Properly timed yellow lights that account for braking deceleration at a reasonable eight- to 10-feet-per-second-squared separate those overlapping areas, eliminating the dilemma zone and significantly reducing red-light running.

As a result of my date-night adventure, police and traffic engineers agreed and asked City Council to reject the pending contract for new cameras while the city adjusted yellow times to measure the results.

I can hear the standard response from camera defenders: “Well, if they just stop before red, they won’t get a ticket.” Fine. Then let’s keep our part of the deal by giving drivers the properly engineered timing to do so. For many years, Denver set all yellow lights at three seconds, the legal minimum. But engineers can easily calculate the time and distance it takes to stop a two-and-a-half ton vehicle from any approaching speed. Three seconds is the appropriate timing for 25-mph traffic on a level street. Each intersection should have its own calculated yellow time, neither too short nor too long.

For some time now, the city has been adjusting yellows to account for real-world conditions. I applaud that wholeheartedly because I would rather have safe intersections than your $75. But with thousands of signals to adjust, the job’s not yet finished.

Cities that have adopted a modified formula for yellow-light timing from the Institute of Transportation Engineers, which is now required in California, have found red-light running virtually eliminated to the point they’ve taken out their red-light cameras.

Case in point: In the mid-2000s, a red-light camera at an intersection in Loma Linda, Calif., was reliably spitting out an average of 249 tickets every month, with no downward trend in violations. When traffic engineers added a mere three-tenths of a second, violations immediately dropped by 68%, to just 79 per month.
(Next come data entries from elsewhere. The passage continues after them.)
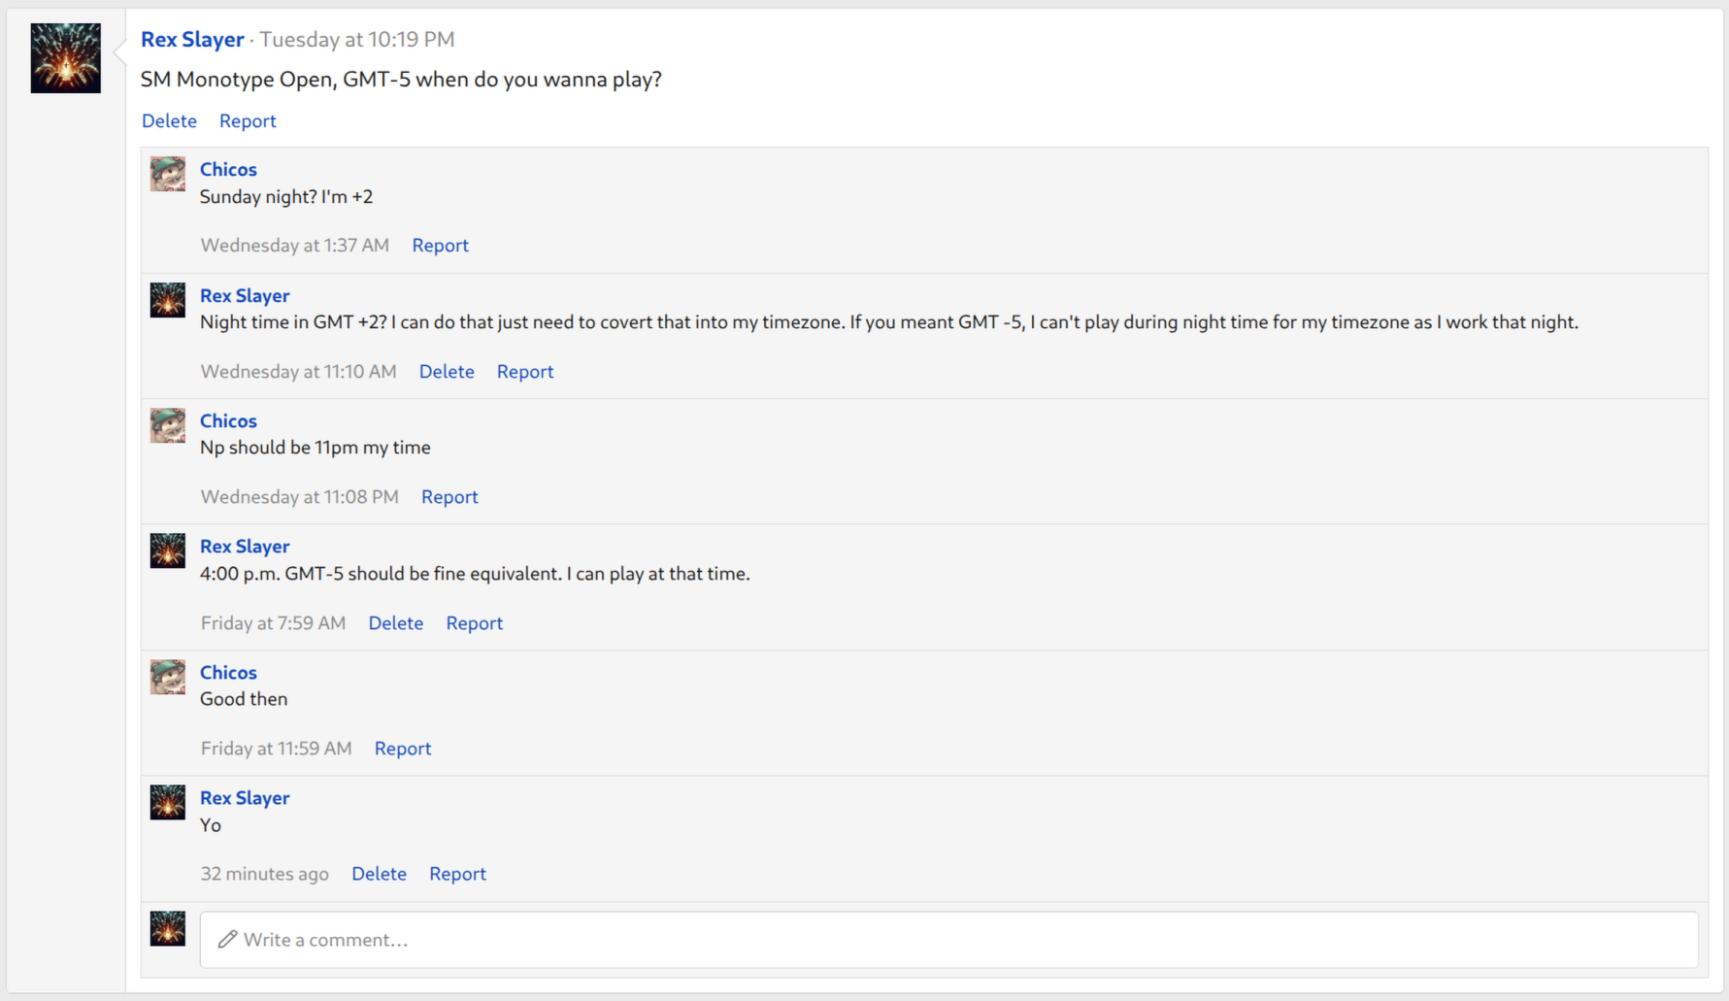Delete the 'Night time in GMT +2' comment

[x=447, y=372]
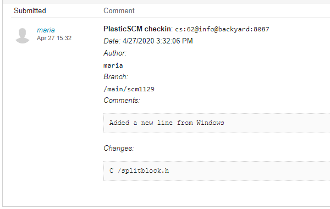
Task: Click changeset spec cs:62@info@backyard:8087
Action: [x=222, y=29]
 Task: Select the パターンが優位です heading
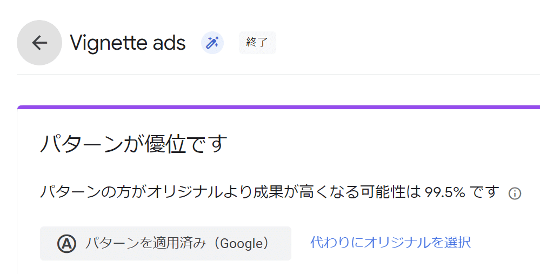134,144
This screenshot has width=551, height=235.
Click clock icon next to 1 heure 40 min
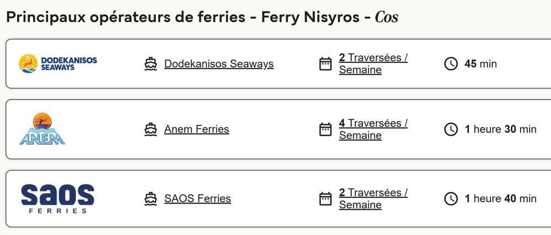[451, 199]
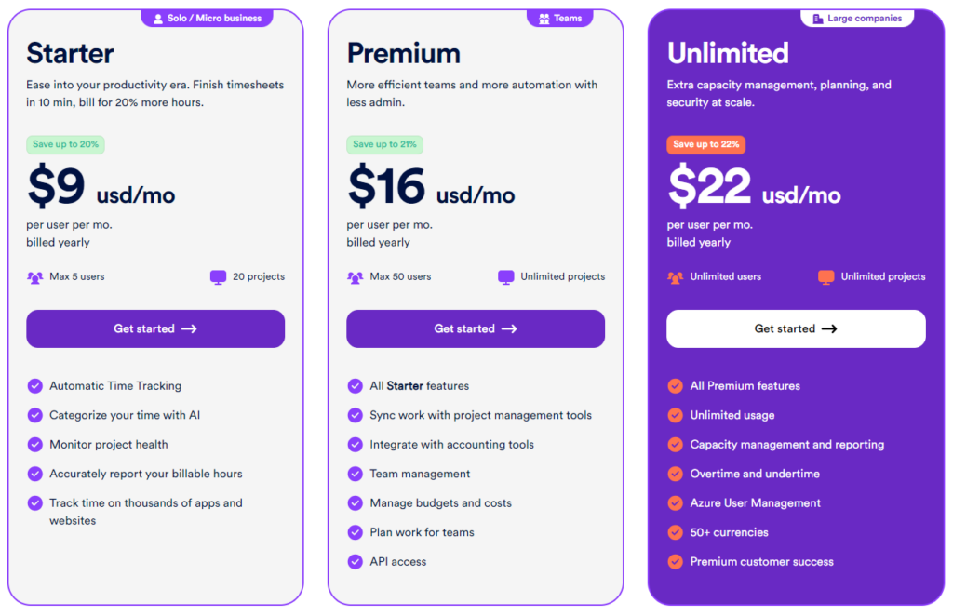
Task: Click the checkmark beside API access
Action: (x=356, y=562)
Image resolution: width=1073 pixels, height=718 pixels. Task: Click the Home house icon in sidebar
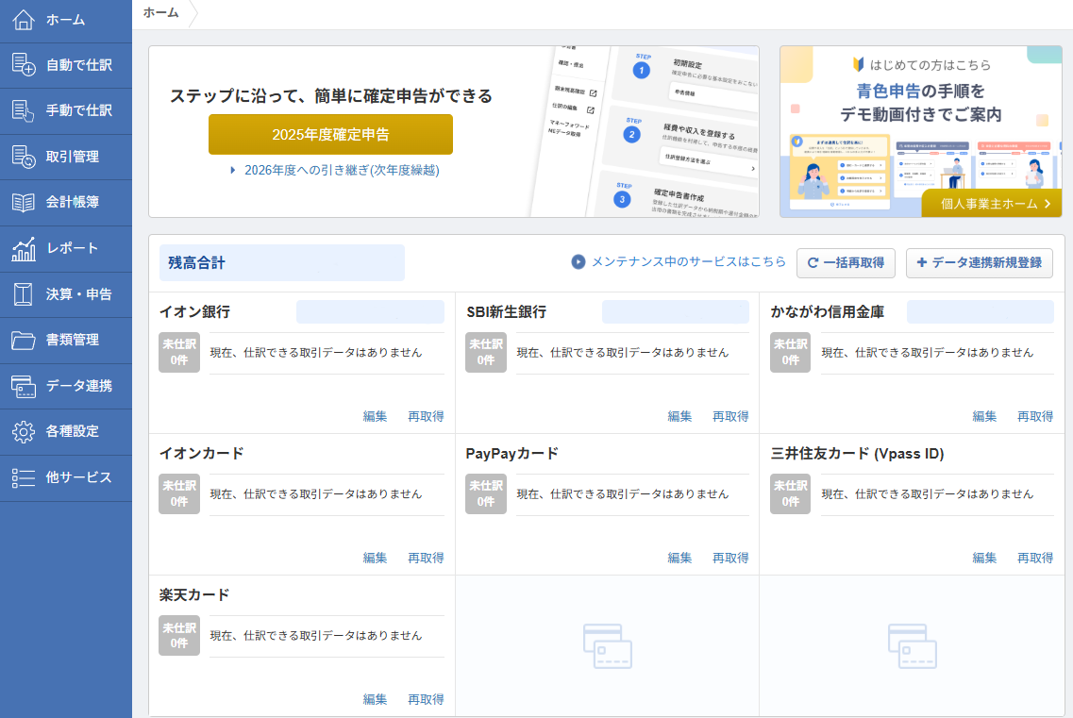(x=24, y=20)
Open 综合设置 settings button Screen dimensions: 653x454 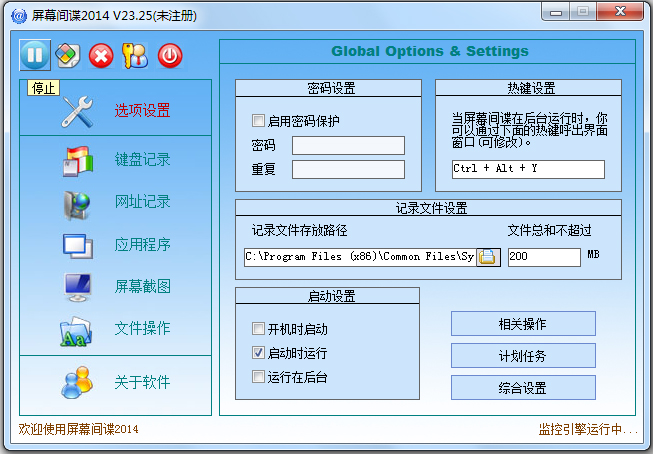point(523,387)
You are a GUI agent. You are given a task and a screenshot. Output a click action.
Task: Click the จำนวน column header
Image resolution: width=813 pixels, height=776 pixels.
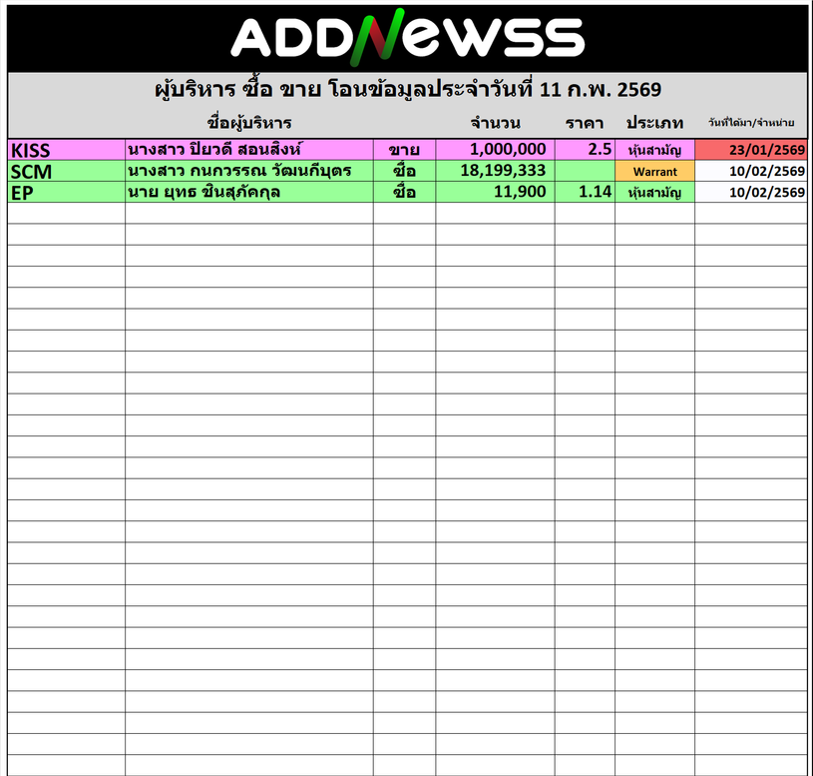point(495,123)
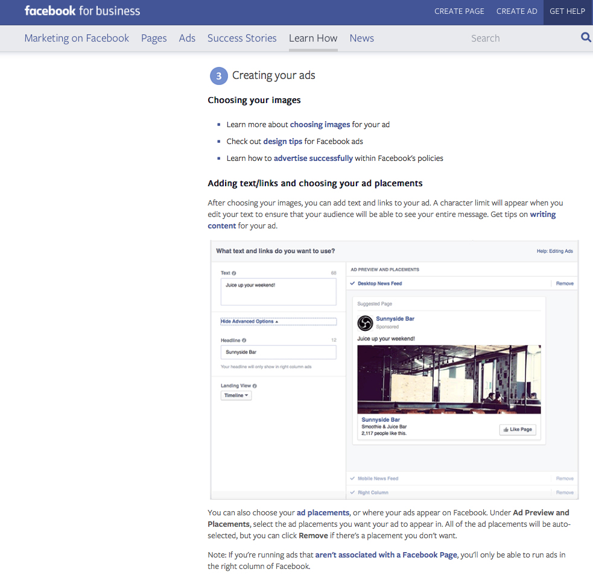Click the info icon beside Text label

(234, 273)
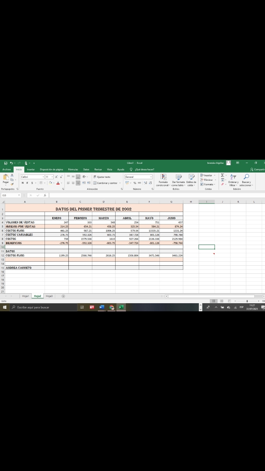The height and width of the screenshot is (471, 265).
Task: Open the Insertar ribbon tab
Action: pos(31,169)
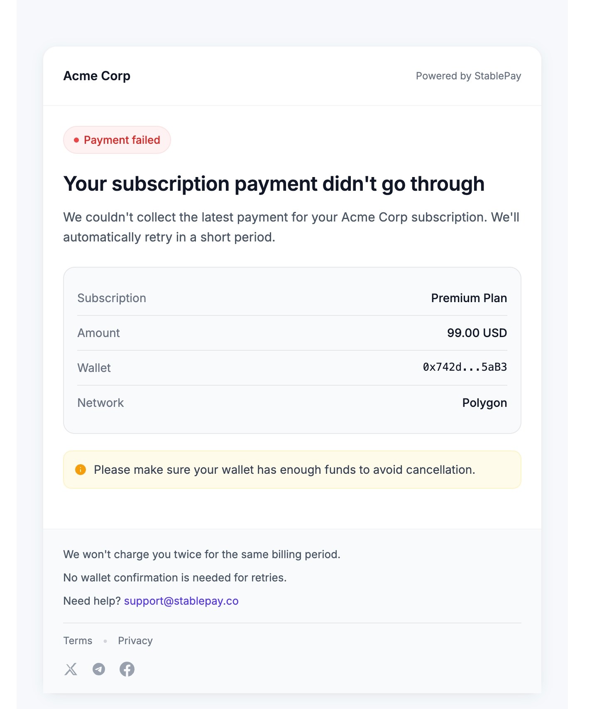Click the subscription payment failure heading

[274, 184]
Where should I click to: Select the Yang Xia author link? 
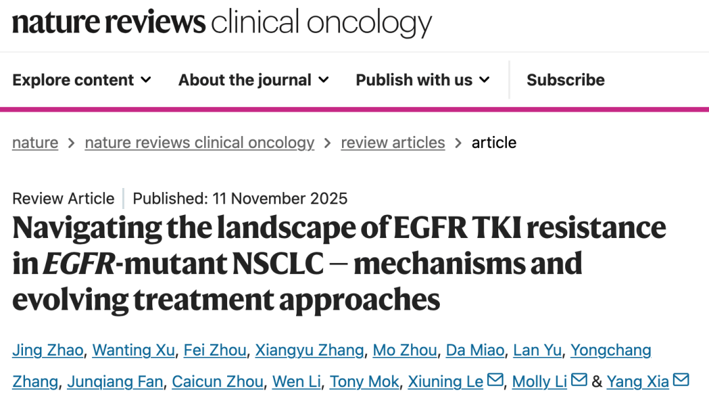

Then, three years later, Loma Linda engineers added another single second to the yellow light. Guess what happened?

Yep, red-light running virtually ended. The camera found fewer than six violations per month on a busy California divided arterial roadway — only one every five days, a 98% reduction. How many intersections in Denver can you stand next to and see only one red light runner every five days?

I’m thankful to Denver’s police and traffic engineers for moving in this direction, achieving safety without $75 fines. I believe that choosing red-light cameras over fixing known engineering flaws is negligence.

Kevin Flynn is a Denver City Council member representing southwest Denver’s District 2.